+++ Extracted information

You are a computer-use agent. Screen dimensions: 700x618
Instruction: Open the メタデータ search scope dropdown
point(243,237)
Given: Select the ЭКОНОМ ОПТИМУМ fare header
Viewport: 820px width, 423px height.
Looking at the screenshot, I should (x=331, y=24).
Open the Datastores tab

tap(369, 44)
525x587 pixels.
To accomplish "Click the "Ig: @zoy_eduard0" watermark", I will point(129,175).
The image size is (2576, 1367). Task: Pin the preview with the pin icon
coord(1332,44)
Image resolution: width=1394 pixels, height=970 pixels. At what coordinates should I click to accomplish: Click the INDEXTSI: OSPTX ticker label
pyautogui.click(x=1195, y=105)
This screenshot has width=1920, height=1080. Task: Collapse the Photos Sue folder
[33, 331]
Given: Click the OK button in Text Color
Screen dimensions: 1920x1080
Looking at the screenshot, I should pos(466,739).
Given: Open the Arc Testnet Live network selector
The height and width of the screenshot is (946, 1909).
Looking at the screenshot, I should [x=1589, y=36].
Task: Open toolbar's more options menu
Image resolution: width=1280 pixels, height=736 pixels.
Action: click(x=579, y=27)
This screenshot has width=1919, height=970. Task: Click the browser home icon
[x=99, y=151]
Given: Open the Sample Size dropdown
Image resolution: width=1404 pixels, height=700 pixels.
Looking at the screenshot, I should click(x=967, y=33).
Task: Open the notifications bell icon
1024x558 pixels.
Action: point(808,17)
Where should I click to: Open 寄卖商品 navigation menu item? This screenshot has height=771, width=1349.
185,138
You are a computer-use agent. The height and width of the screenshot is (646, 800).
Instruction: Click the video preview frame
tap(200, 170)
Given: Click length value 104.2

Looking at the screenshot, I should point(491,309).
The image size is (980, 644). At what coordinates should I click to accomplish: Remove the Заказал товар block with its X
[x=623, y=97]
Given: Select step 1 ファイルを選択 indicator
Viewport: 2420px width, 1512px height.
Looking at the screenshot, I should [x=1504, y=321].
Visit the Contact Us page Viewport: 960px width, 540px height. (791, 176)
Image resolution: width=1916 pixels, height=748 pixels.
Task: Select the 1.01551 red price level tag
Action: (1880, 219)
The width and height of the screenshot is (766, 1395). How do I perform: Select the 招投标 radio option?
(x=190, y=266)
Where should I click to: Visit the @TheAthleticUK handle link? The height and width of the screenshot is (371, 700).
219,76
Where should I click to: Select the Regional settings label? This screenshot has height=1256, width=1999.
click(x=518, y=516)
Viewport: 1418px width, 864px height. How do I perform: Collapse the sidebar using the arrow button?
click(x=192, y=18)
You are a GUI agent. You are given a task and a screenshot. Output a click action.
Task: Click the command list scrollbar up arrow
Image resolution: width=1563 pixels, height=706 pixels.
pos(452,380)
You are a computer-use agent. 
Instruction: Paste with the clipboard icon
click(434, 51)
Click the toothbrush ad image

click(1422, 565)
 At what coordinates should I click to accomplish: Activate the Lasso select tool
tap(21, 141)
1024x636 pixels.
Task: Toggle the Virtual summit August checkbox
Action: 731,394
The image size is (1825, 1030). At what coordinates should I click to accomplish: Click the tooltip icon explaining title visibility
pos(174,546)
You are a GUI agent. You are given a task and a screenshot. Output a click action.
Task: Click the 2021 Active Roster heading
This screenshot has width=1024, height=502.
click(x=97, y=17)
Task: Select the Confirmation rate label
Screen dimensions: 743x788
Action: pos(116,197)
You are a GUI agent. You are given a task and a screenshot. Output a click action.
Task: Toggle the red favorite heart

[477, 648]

++++++

→ Prompt
Return every one of the lines above verbatim, from the first to the last.

→ Completed task
You are a computer-use agent. Screen dimensions: 700x618
Instruction: Open the メタデータ search scope dropdown
point(243,237)
Given: Select the ЭКОНОМ ОПТИМУМ fare header
Viewport: 820px width, 423px height.
Looking at the screenshot, I should (x=331, y=24).
Open the Datastores tab

tap(369, 44)
525x587 pixels.
To accomplish "Click the "Ig: @zoy_eduard0" watermark", I will point(129,175).
The image size is (2576, 1367). Task: Pin the preview with the pin icon
coord(1332,44)
Image resolution: width=1394 pixels, height=970 pixels. At what coordinates should I click to accomplish: Click the INDEXTSI: OSPTX ticker label
pyautogui.click(x=1195, y=105)
This screenshot has width=1920, height=1080. Task: Collapse the Photos Sue folder
[33, 331]
Given: Click the OK button in Text Color
Screen dimensions: 1920x1080
Looking at the screenshot, I should pos(466,739).
Given: Open the Arc Testnet Live network selector
The height and width of the screenshot is (946, 1909).
Looking at the screenshot, I should [x=1589, y=36].
Task: Open toolbar's more options menu
Image resolution: width=1280 pixels, height=736 pixels.
Action: click(x=579, y=27)
This screenshot has width=1919, height=970. Task: Click the browser home icon
[x=99, y=151]
Given: Open the Sample Size dropdown
Image resolution: width=1404 pixels, height=700 pixels.
Looking at the screenshot, I should click(x=967, y=33).
Task: Open the notifications bell icon
1024x558 pixels.
Action: point(808,17)
Where should I click to: Open 寄卖商品 navigation menu item? This screenshot has height=771, width=1349.
185,138
You are a computer-use agent. The height and width of the screenshot is (646, 800).
Instruction: Click the video preview frame
tap(200, 170)
Given: Click length value 104.2

Looking at the screenshot, I should point(491,309).
The image size is (980, 644). At what coordinates should I click to accomplish: Remove the Заказал товар block with its X
[x=623, y=97]
Given: Select step 1 ファイルを選択 indicator
Viewport: 2420px width, 1512px height.
Looking at the screenshot, I should [x=1504, y=321].
Visit the Contact Us page Viewport: 960px width, 540px height. (791, 176)
Image resolution: width=1916 pixels, height=748 pixels.
Task: Select the 1.01551 red price level tag
Action: (1880, 219)
The width and height of the screenshot is (766, 1395). How do I perform: Select the 招投标 radio option?
(x=190, y=266)
Where should I click to: Visit the @TheAthleticUK handle link? The height and width of the screenshot is (371, 700).
219,76
Where should I click to: Select the Regional settings label? This screenshot has height=1256, width=1999.
click(x=518, y=516)
Viewport: 1418px width, 864px height. How do I perform: Collapse the sidebar using the arrow button?
click(x=192, y=18)
You are a GUI agent. You are given a task and a screenshot. Output a click action.
Task: Click the command list scrollbar up arrow
Image resolution: width=1563 pixels, height=706 pixels.
pos(452,380)
You are a computer-use agent. 
Instruction: Paste with the clipboard icon
click(434, 51)
Click the toothbrush ad image

click(1422, 565)
 At what coordinates should I click to accomplish: Activate the Lasso select tool
tap(21, 141)
1024x636 pixels.
Task: Toggle the Virtual summit August checkbox
Action: 731,394
The image size is (1825, 1030). At what coordinates should I click to accomplish: Click the tooltip icon explaining title visibility
pos(174,546)
You are a GUI agent. You are given a task and a screenshot. Output a click action.
Task: Click the 2021 Active Roster heading
This screenshot has width=1024, height=502.
click(x=97, y=17)
Task: Select the Confirmation rate label
Screen dimensions: 743x788
Action: pos(116,197)
You are a GUI agent. You are given a task and a screenshot. Output a click action.
Task: Toggle the red favorite heart

[477, 648]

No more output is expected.